Back in southern Africa, we are hearing in the international media that there are economic and cultural barriers to vaccine roll outs. These challenges, however, did not prevent the vaccine trials from running at record pace, enabling approvals to occur. When selecting South Africa as a nation to conduct clinical trials of multiple vaccines, we did not hear about cultural barriers. We are only hearing about them now, after the vaccines have been shown to be safe and effective, alongside justifications explaining why large parts of the world are not getting vaccines.
Vaccine hindrances
Plenty of obstacles stand in the way of a more just distribution. Many low- and middle-income countries do not have the financial might or political clout to push themselves to the front of the line. Rural parts of southern Africa will face challenges ensuring vaccines are kept at extremely cold temperatures throughout the supply chain, as is required by some of the currently available vaccines.
We are beginning to see travel routes re-opening, as epidemics are managed and vaccination campaigns take place. For those left behind, however, it is likely that they will experience more (and prolonged) restrictions. Some people will be closed out and closed in. You may need a pass to move around, much like the pass laws of apartheid South Africa that kept certain people locked out and locked up.
The case of Malawi
Paul Mkanadwire, Shazia Sadaf and I recently wrote about the COVID-19 epidemic in Malawi, in the African Geographical Review. Malawi was heavily impacted by the HIV epidemic. Looking back at lessons learned from the past, we find that COVID-19 is following similar epidemiological patterns as HIV did. The legacies of colonialism and Western-imposed Structural Adjustment Programs contribute to the systemic fragilities that turn health emergencies like COVID-19 into humanitarian disasters. As I write, the people of Malawi are in mourning as two cabinet ministers of the Malawian government passed away due to COVID-19.
Malawians, and people throughout low- and middle-income countries more broadly, are hopeful that they too may receive a vaccine. They watch vaccine campaigns beamed into their homes on television. There are indications, however, that even the hopes for vaccines in 2022 may be complicated by a second wave – not of COVID-19, but of demand for vaccines. Why might this be the case? The CEO of Moderna said recently that the vaccine will provide “protection potentially for a couple of years.” What happens in 2022 if new vaccine supplies are needed again?
There may be another reason why those hopes could be dashed: as the number of COVID-19 cases increases globally, there are possibilities of mutations leading to new variants of the virus. Current vaccines are able to address some mutational changes and still maintain effectiveness. What if new vaccines are required to address emergent strains? The poor are likely to be left behind, yet again.
SDGs for all
The United Nations’ Sustainable Development Goals set an objective of ‘leaving no one behind’ and ‘starting with those most behind’. We are watching as those objectives are thrown aside with the rise of vaccine nationalism. This has been enabled by what Branko Milanovic, an economist best known for his work on income distribution and inequality, calls the ‘citizenship premium’, the inequality afforded to us all by virtue of birthplace combined with the inequalities of being able to acquire new citizenships. Others experience the penalties of being poor.

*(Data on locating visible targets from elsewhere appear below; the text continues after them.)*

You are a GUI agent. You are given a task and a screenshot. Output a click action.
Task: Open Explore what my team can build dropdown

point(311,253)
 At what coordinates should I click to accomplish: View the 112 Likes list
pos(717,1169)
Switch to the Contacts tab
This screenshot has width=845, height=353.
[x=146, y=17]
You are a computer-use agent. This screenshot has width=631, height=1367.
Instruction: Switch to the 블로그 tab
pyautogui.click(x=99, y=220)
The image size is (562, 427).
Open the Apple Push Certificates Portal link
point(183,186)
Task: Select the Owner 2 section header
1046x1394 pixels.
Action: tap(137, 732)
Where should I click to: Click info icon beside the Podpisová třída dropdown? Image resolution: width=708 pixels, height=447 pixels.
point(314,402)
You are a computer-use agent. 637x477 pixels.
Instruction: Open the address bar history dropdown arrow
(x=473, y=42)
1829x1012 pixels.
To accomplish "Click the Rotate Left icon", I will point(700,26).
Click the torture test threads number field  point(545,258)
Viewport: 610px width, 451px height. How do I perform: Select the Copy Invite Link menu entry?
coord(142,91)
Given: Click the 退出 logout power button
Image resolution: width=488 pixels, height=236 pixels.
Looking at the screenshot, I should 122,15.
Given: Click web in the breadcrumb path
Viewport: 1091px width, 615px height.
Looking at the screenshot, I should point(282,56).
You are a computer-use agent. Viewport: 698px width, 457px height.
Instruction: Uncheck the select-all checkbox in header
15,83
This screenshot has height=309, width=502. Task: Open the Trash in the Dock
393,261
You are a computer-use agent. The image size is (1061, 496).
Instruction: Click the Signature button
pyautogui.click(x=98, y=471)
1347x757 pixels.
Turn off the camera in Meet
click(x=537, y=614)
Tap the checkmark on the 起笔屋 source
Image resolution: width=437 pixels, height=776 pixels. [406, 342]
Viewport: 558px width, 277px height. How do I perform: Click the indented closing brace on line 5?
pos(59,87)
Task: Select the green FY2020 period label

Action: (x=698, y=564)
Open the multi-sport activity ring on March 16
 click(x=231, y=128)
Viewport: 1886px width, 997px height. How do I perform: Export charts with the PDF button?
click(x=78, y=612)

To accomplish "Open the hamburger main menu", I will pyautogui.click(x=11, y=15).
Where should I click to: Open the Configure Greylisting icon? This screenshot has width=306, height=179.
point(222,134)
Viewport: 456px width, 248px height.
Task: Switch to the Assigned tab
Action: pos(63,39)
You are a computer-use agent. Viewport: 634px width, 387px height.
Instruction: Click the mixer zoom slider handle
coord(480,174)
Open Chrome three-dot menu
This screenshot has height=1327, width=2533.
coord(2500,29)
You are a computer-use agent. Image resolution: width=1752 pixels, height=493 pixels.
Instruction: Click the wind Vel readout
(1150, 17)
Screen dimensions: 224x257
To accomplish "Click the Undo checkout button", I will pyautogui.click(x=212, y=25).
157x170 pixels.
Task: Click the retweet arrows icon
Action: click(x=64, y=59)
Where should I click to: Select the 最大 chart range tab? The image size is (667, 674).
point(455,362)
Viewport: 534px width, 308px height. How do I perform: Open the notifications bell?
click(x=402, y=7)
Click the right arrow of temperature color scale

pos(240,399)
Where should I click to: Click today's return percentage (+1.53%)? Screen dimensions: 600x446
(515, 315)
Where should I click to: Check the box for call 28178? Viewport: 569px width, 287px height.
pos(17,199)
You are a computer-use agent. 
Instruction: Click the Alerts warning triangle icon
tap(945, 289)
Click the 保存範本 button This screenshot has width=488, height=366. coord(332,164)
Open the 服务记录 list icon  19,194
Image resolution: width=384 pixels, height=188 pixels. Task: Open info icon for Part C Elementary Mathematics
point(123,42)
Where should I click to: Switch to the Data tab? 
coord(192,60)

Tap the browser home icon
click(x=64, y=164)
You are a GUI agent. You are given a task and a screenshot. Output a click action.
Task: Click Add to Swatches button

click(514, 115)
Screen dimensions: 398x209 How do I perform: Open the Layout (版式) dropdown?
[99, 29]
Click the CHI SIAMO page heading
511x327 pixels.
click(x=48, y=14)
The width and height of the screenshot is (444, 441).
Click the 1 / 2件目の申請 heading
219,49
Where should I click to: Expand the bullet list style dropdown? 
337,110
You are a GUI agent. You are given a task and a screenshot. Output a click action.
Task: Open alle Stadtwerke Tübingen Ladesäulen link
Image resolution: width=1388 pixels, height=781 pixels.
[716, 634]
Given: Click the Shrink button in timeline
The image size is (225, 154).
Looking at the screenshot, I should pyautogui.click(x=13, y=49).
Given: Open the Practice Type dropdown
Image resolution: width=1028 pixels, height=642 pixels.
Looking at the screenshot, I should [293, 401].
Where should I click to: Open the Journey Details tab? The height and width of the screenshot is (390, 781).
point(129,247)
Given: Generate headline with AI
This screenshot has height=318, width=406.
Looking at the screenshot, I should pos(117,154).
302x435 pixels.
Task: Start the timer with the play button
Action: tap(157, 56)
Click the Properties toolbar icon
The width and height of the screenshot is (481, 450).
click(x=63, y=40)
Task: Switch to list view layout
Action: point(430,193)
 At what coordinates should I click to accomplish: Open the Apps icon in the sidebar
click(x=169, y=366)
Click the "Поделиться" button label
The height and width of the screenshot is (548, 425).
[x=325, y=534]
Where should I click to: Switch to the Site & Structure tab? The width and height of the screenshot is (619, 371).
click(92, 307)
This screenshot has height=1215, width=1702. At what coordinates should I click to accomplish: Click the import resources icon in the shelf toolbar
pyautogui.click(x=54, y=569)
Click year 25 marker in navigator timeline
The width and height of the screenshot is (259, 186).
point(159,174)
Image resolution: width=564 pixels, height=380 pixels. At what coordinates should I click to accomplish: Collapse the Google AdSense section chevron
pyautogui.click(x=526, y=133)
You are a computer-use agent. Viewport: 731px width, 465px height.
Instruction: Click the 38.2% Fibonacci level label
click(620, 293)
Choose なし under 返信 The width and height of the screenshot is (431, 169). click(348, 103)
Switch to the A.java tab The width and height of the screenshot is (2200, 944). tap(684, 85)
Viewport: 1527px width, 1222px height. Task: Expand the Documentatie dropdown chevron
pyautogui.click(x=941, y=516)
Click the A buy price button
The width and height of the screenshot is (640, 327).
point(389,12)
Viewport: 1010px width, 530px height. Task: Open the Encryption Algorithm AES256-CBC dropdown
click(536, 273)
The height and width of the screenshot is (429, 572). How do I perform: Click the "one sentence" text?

Transforming the status quo scenario of global inequality requires radical transformation, re-envisioning the value of people, for who they are and not what passport they hold or what status they have. We are not in need of new ideas per se. The philosopher Achille Mbembe writes of universal experiences, including our right to breathe, that can act as a unifier of our collective humanity; a prophetic tradition analogies humanity to a body that feels the pangs of pain emanating from anywhere in the collective, demanding action. What is needed is our embodying and enacting of these ideas. Bold and courageous leadership is required to point us in new directions, and into new horizons.